Stored items:
%%

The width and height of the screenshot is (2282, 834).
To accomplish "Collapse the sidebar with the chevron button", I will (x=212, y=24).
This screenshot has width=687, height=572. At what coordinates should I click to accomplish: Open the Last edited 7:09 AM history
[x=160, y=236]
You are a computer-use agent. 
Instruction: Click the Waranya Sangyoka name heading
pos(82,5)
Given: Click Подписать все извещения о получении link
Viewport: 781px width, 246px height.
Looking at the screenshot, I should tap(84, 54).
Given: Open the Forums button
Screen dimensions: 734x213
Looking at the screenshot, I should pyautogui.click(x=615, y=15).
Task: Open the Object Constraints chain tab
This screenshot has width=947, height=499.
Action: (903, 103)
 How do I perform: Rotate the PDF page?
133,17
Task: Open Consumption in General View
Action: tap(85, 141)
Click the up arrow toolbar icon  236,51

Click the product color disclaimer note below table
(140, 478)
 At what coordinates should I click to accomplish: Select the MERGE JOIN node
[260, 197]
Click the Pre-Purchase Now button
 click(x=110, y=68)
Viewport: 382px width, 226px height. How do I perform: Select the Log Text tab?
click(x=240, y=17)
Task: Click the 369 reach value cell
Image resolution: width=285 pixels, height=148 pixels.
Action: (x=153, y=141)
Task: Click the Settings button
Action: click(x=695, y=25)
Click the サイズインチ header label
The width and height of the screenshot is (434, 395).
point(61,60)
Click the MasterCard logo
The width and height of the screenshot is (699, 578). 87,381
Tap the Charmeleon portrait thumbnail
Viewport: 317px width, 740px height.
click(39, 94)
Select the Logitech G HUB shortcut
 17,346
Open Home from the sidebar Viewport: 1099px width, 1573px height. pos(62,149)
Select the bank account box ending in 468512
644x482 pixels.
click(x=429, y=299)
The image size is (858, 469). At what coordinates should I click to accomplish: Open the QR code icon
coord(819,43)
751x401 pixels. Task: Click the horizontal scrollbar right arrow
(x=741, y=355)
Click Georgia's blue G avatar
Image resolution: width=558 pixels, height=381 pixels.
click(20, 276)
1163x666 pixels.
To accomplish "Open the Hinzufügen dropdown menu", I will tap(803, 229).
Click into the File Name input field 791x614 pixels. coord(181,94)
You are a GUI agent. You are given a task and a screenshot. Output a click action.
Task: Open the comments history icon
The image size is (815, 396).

%%

▶ Directions:
Return all of the data above verbatim.

▶ Solution to the exercise:
The width and height of the screenshot is (2282, 834).
To accomplish "Collapse the sidebar with the chevron button", I will (x=212, y=24).
This screenshot has width=687, height=572. At what coordinates should I click to accomplish: Open the Last edited 7:09 AM history
[x=160, y=236]
You are a computer-use agent. 
Instruction: Click the Waranya Sangyoka name heading
pos(82,5)
Given: Click Подписать все извещения о получении link
Viewport: 781px width, 246px height.
Looking at the screenshot, I should tap(84, 54).
Given: Open the Forums button
Screen dimensions: 734x213
Looking at the screenshot, I should pyautogui.click(x=615, y=15).
Task: Open the Object Constraints chain tab
This screenshot has width=947, height=499.
Action: (903, 103)
 How do I perform: Rotate the PDF page?
133,17
Task: Open Consumption in General View
Action: tap(85, 141)
Click the up arrow toolbar icon  236,51

Click the product color disclaimer note below table
(140, 478)
 At what coordinates should I click to accomplish: Select the MERGE JOIN node
[260, 197]
Click the Pre-Purchase Now button
 click(x=110, y=68)
Viewport: 382px width, 226px height. How do I perform: Select the Log Text tab?
click(x=240, y=17)
Task: Click the 369 reach value cell
Image resolution: width=285 pixels, height=148 pixels.
Action: (x=153, y=141)
Task: Click the Settings button
Action: click(x=695, y=25)
Click the サイズインチ header label
The width and height of the screenshot is (434, 395).
point(61,60)
Click the MasterCard logo
The width and height of the screenshot is (699, 578). 87,381
Tap the Charmeleon portrait thumbnail
Viewport: 317px width, 740px height.
click(39, 94)
Select the Logitech G HUB shortcut
 17,346
Open Home from the sidebar Viewport: 1099px width, 1573px height. pos(62,149)
Select the bank account box ending in 468512
644x482 pixels.
click(x=429, y=299)
The image size is (858, 469). At what coordinates should I click to accomplish: Open the QR code icon
coord(819,43)
751x401 pixels. Task: Click the horizontal scrollbar right arrow
(x=741, y=355)
Click Georgia's blue G avatar
Image resolution: width=558 pixels, height=381 pixels.
click(20, 276)
1163x666 pixels.
To accomplish "Open the Hinzufügen dropdown menu", I will tap(803, 229).
Click into the File Name input field 791x614 pixels. coord(181,94)
You are a GUI agent. You are given a task and a screenshot. Output a click action.
Task: Open the comments history icon
The image size is (815, 396).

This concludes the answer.